I grew up in New London and lived there for the better part of 34 years. It is a city that can easily be described as economically distressed. By the 1960s and 1970s, the city was already losing population as well as its economic diversity. It is a familiar pattern. Highway-building projects increased mobility and obviated the need for people to live where they work. Land use policies promoted suburban sprawl. And the property tax system created competition from neighboring towns for tax revenue. All of which helped drain the lifeblood from the urban core and continue to do so.
As a result, New London’s declining tax base makes it difficult for the city to maintain necessary infrastructure and services, and impossible to keep property taxes on a par with surrounding towns. The higher tax rate, relative to neighboring towns, further encourages businesses and individuals who can leave to do so. Those who remain, or replace those who leave, are increasingly poor. Sadly, this is not a story unique to
New London.
What New London — like Lowell, Springfield, Brockton and Fitchburg — needs is an infusion of private capital.
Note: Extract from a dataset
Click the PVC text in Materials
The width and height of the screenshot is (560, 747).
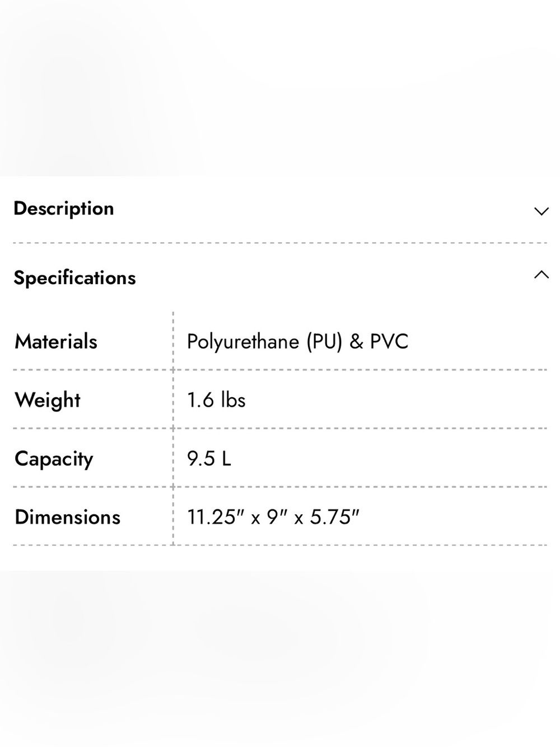pyautogui.click(x=389, y=341)
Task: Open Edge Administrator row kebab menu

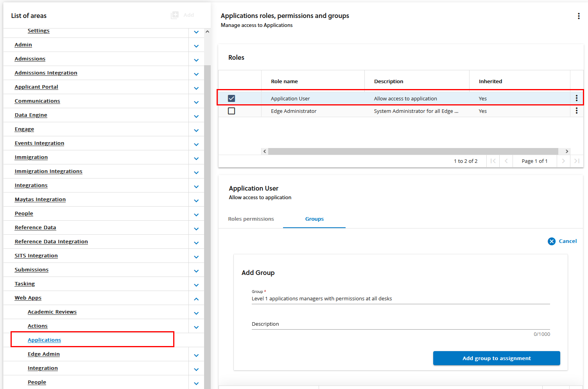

But investment capital does not flow to economically distressed, highly taxed cities without some coaxing. In order to attract private investment, New London needed a plan for the city’s redevelopment that would make sense to families deciding where to buy a home and to businesses with capital to invest. And it needed the ability to implement that plan. Without the power to acquire the needed properties, by eminent domain if necessary, the plan would have remained just that, another plan collecting dust on a city planner’s bookshelf.
Perhaps, given enough time and the right economic conditions, our struggling older cities will attract the needed investment without the need for government intervention, and every single property owner within a redevelopment plan area will voluntarily agree to implement it. This is essentially what H.B. 1770 will do, leave the future of our cities and their residents to be decided by private property owners alone. But it is because the failure of private economic decisions led to the decline of our cities, and to the tragic waste of human potential that this decline has entailed that, in fact, it is a public purpose to pursue urban redevelopment projects, a public purpose that merits the use, when necessary, of the power of eminent domain.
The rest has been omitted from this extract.